In October 1943, the premiere of Benjamin Britten's Serenade for Tenor, Horn and Strings took place at the Wigmore Hall, with Peter Pears and Dennis Brain as the soloists. It's become one of Britten's best-loved works, and so made an obvious finale to the Wigmore's In Memoriam weekend, marking the 30th anniversary of the composer's death. A bulked up Nash Ensemble, conducted by Edward Gardner, provided the string orchestra; the soloists were Mark Padmore, replacing an indisposed Ian Bostridge, and Richard Watkins.
Padmore had given a lunchtime recital of Britten songs earlier on, but was still in marvellous voice, characterising each setting personally and intelligently. Every nuance of the vocal lines and the string writing was conveyed in a way that would have been almost unthinkable in a larger hall, and Watkins' assertive, agile horn playing added its own robust colours.

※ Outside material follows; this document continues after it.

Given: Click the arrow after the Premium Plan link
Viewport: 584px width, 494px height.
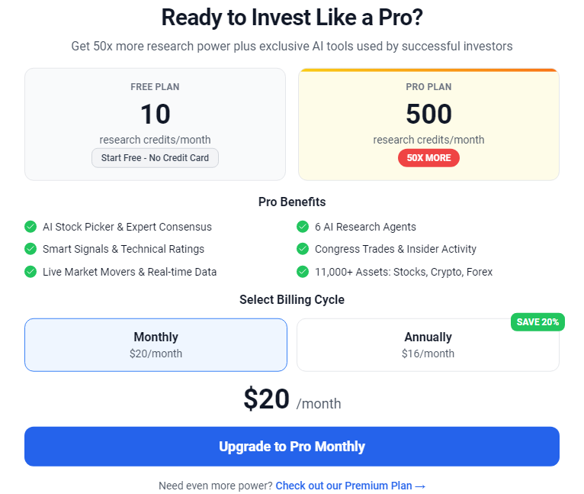Looking at the screenshot, I should [420, 486].
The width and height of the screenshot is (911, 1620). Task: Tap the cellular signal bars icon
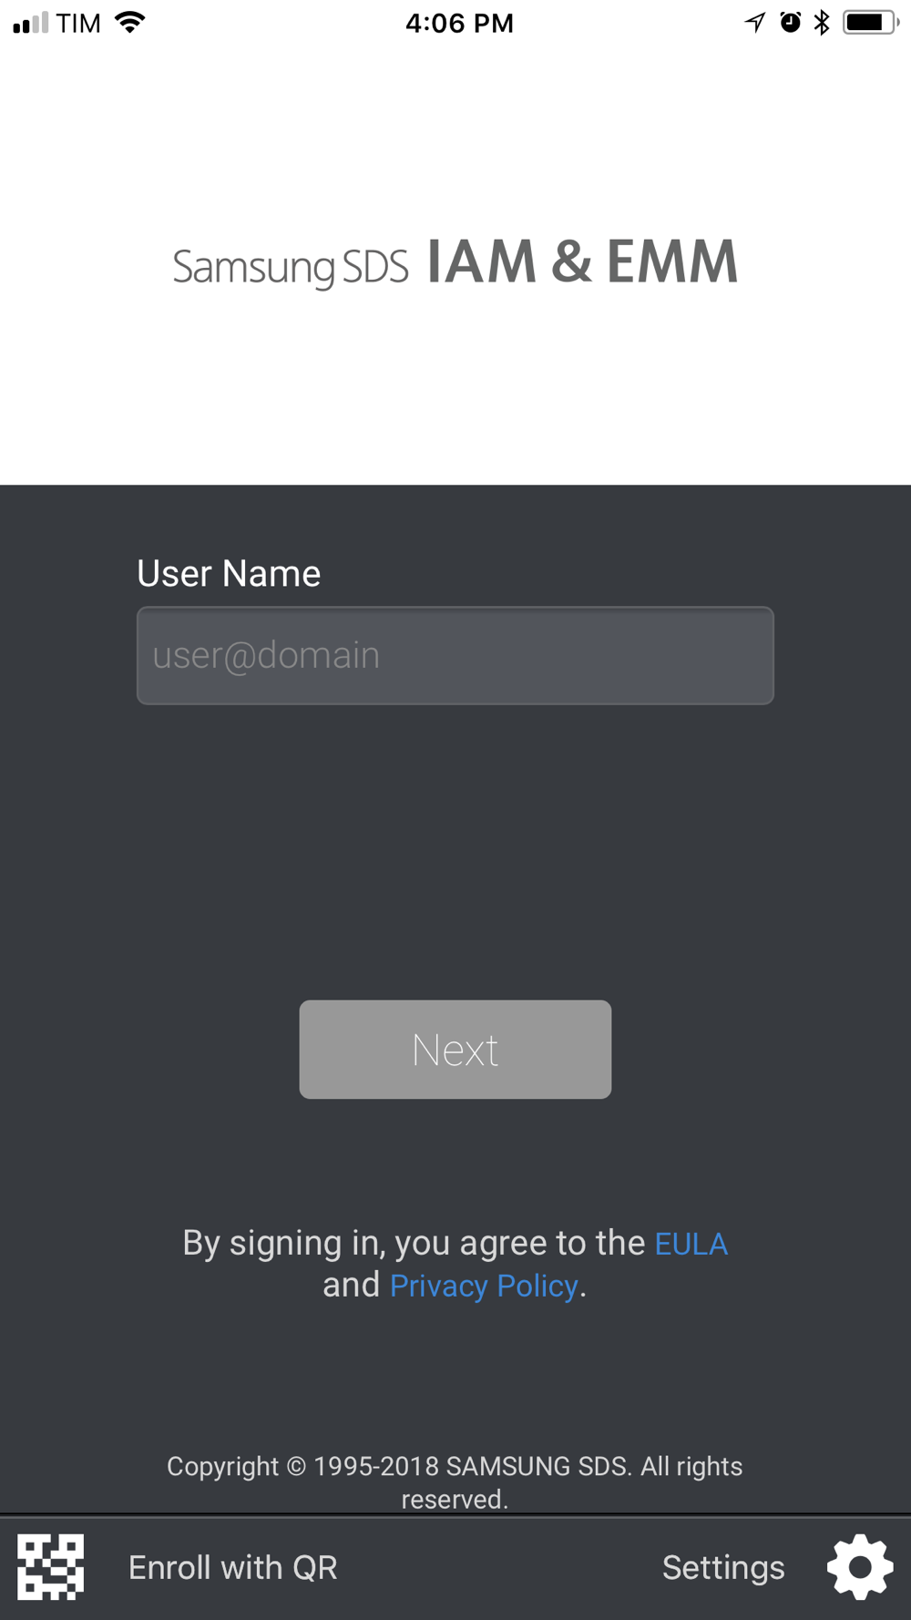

Earlier, the viola and string orchestra version of Britten's Dowland meditation, Lachrymae - with Laurence Power as the assured soloist - had provided a dark-hued instrumental interlude, and it had been just as much of a revelation to experience the settings of Les Illuminations and the late cantata Phaedra in such closeup detail, too.
Gardner drew a gutsy, gutty sound from the strings for the opening flourishes of Les Illuminations, generating an adolescent muscularity that suited the Rimbaud poems. Soprano Lisa Milne judged the dimensions of the performance perfectly, just as Catherine Wyn-Rogers was perfectly focused in the spare, neoclassical sound world of Phaedra, even though she did not always wring as much pathos from the Lowell text as she might have done.